## [Description of the task]
The required output is every record, written out exactly.

Data records:
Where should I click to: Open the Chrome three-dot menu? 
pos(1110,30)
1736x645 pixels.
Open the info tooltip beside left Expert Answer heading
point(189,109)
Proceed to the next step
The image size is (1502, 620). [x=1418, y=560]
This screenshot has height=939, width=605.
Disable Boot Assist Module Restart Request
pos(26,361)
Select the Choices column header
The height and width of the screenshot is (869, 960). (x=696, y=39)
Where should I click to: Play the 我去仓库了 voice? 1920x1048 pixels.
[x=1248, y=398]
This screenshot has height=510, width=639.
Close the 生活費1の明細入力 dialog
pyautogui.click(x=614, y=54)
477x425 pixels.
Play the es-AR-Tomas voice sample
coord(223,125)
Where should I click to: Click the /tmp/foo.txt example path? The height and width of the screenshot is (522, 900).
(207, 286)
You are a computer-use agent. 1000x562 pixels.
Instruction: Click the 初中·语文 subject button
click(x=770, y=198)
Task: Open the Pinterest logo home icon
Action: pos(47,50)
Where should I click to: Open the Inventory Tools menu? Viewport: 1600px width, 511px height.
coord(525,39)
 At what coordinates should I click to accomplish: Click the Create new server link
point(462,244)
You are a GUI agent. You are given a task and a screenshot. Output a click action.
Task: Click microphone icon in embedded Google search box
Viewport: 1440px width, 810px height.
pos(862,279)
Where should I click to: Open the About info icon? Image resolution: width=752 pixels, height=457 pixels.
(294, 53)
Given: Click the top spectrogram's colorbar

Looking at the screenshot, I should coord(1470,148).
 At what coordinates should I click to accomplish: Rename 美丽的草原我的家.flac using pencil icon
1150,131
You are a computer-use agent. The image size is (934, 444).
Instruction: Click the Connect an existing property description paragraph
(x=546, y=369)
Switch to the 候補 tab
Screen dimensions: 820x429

## [Exercise answer]
Where should I click to: Open the Chrome three-dot menu? 
pos(1110,30)
1736x645 pixels.
Open the info tooltip beside left Expert Answer heading
point(189,109)
Proceed to the next step
The image size is (1502, 620). [x=1418, y=560]
This screenshot has height=939, width=605.
Disable Boot Assist Module Restart Request
pos(26,361)
Select the Choices column header
The height and width of the screenshot is (869, 960). (x=696, y=39)
Where should I click to: Play the 我去仓库了 voice? 1920x1048 pixels.
[x=1248, y=398]
This screenshot has height=510, width=639.
Close the 生活費1の明細入力 dialog
pyautogui.click(x=614, y=54)
477x425 pixels.
Play the es-AR-Tomas voice sample
coord(223,125)
Where should I click to: Click the /tmp/foo.txt example path? The height and width of the screenshot is (522, 900).
(207, 286)
You are a computer-use agent. 1000x562 pixels.
Instruction: Click the 初中·语文 subject button
click(x=770, y=198)
Task: Open the Pinterest logo home icon
Action: pos(47,50)
Where should I click to: Open the Inventory Tools menu? Viewport: 1600px width, 511px height.
coord(525,39)
 At what coordinates should I click to accomplish: Click the Create new server link
point(462,244)
You are a GUI agent. You are given a task and a screenshot. Output a click action.
Task: Click microphone icon in embedded Google search box
Viewport: 1440px width, 810px height.
pos(862,279)
Where should I click to: Open the About info icon? Image resolution: width=752 pixels, height=457 pixels.
(294, 53)
Given: Click the top spectrogram's colorbar

Looking at the screenshot, I should coord(1470,148).
 At what coordinates should I click to accomplish: Rename 美丽的草原我的家.flac using pencil icon
1150,131
You are a computer-use agent. The image size is (934, 444).
Instruction: Click the Connect an existing property description paragraph
(x=546, y=369)
Switch to the 候補 tab
Screen dimensions: 820x429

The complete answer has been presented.